The controversial Left Bank Cinema director scored an arthouse hit with Sans Soleil and made the brilliant, haunting, highly influential La Jetée.
• Chris Marker obituary
Chris Marker, the enigmatic master of left-field French cinema, has died at the age of 91. The artist and film-maker was best known for his award-winning documentary Sans Soleil and for his haunting drama La Jetée, charting the quest for memory in the aftermath of a nuclear apocalypse.Marker's other notable pictures include 1985's AK, an essay on the work of the Japanese director Akira Kurosawa, and 1977's A Grin Without a Cat, charting the socialist struggle in the period before and after the 1968 Paris uprisings. He scored an arthouse hit with 1983's Sans Soleil, his elliptical meditation on travel and memory that darted from Japan to Africa via an appreciation of the 1958 thriller Vertigo. Hitchcock's movie, said the director, was the only film "capable of portraying impossible memory, insane memory".

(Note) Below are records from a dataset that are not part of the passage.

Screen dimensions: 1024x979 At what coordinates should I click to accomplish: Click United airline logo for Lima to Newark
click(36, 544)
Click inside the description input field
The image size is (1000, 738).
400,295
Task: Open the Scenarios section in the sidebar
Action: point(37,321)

Born Christian François Bouche-Villeneuve, Marker fought for the French Resistance and then cut his teeth as a journalist and a critic for Cahiers du Cinéma. He made his film debut with Olympia 52, a documentary on the 1952 Helsinki Olympics, and went on to become a leading light of the Left Bank Cinema movement alongside his friends Agnès Varda and Alain Resnais. In 1961 he sparked controversy with the documentary Si Cuba, a film that praised Fidel Castro, denounced America and was promptly banned in the US.
Yet Marker's most influential production remains 1962's La Jetée, a 29-minute drama composed almost entirely of still images and tracing one man's attempt to reclaim an image from his past. Marker's poetic, provocative meld of global catastrophe and human frailty went on to inspire the 1987 drama The Red Spectacles and Terry Gilliam's 1995 blockbuster 12 Monkeys.
The teasing, elliptical nature of Marker's work was reflected in the man himself. He refused to give interviews, hated being photographed and claimed to have born in Mongolia despite contradictory sources that suggested he was a native of Paris. All of which, wrote the critic David Thomson, fostered the notion of Marker as "some mysterious if ideal figure, a hope or a dream more than an actual person". He was, Thomson added, "the essential ghost".